Aliás, falando em música, uma das piores coisas que eu já tive a infelicidade de ouvir, foi o caso de uma regente de coral que não queria passar uma mulher, mais velha, sem muitos recursos, negra, que ela não poderia cantar no coral. Ela até cantava bem "mas não é apresentavel o suficiente, se veste mal, parece favelada, tem o cabelo ruim". A regente em questão foi afastada do cargo, mas demorou um tempo para recuperar a confiança da mulher, que era membro recente da igreja. Eu prefiro não comentar este caso. Contar já é o suficiente.


10 - "Hoje em dia os negros estão sendo privilegiados"

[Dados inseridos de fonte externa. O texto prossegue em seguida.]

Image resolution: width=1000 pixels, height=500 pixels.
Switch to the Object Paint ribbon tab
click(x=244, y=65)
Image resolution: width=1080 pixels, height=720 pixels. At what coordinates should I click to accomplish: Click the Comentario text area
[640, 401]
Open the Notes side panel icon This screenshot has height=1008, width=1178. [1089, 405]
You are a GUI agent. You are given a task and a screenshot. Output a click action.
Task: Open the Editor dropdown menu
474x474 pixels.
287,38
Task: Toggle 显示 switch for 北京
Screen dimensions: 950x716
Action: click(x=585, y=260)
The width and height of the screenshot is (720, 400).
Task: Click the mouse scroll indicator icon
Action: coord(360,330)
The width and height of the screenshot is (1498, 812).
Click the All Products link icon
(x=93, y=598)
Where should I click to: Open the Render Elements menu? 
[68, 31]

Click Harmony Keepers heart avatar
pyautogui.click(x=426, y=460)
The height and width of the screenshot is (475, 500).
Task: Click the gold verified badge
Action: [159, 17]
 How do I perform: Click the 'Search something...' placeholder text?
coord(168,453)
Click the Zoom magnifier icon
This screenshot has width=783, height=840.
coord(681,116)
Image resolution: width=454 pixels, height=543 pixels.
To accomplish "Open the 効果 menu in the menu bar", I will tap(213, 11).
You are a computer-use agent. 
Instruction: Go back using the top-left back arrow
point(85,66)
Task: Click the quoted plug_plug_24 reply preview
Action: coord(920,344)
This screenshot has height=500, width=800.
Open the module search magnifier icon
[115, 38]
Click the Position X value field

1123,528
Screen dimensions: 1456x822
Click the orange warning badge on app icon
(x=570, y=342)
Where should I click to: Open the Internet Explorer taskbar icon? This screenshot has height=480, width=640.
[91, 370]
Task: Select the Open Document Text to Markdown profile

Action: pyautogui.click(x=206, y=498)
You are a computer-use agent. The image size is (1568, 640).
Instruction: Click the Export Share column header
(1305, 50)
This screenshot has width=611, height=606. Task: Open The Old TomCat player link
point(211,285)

Apresentei um trabalho sobre a cultura pop e religião onde eu analisava uma história em quadrinhos que trata de temas como intolerância e o vilão é um pastor televangelista, numa época em que televangelistas viajavam no país inteiro propagando uma agenda política intolerante, buscando "proteger" o evangelho. Ainda assim, a história não é maniqueísta e mostra claramente que o cristianismo em si não é intolerante, assim como nem todos os cristãos o são. Ao final da minha apresentação, uma pessoa que tem uma posição de liderança na igreja ficou incomodada com o fato de eu ter apontado que a história não é unilateral, e disse que esse povo quer "derrubar o nome de Cristo" e que estão conseguindo mais privilégios. Então me solta a pérola: "Hoje em dia é mais fácil ser um negro nos Estados Unidos do que um branco". Eu quase me afundei na parede e só consegui lembrar do filme "Cara Gente Branca". Eu não vou explicar por que essa frase é grotesca, você pode ler sobre isso aqui e aqui, mas eu quis deixá-la por último para mostrar o quanto a má compreensão do evangelho e a má compreensão da nossa realidade, juntos, podem fazer um estrago.

Aquele discurso de que não existem raças, mas uma raça humana, é a verdade sim. E é o que a gente acredita. Mas na prática, não é assim que a sociedade funciona. A falta de amor também se manifesta nessas coisas que não parecem importantes. O Evangelho vem à frente, o Evangelho é a nossa mensagem principal, mas como ele vai alcançar o coração das pessoas se nós ainda as discriminamos, mesmo sem querer? Se nós nos mostramos intolerantes sem perceber, por que não falamos sobre como a sociedade funciona? E mais importante, não OUVIMOS o outro, não temos sensibilidade, não demonstramos empatia. Nossa primeira reação é apontar o dedo e gritar: "Vitimista! Mimimi! Se vira com sua auto estima!".
Desculpa, mas se esse é o seu Evangelho, ele não é o que está na Bíblia.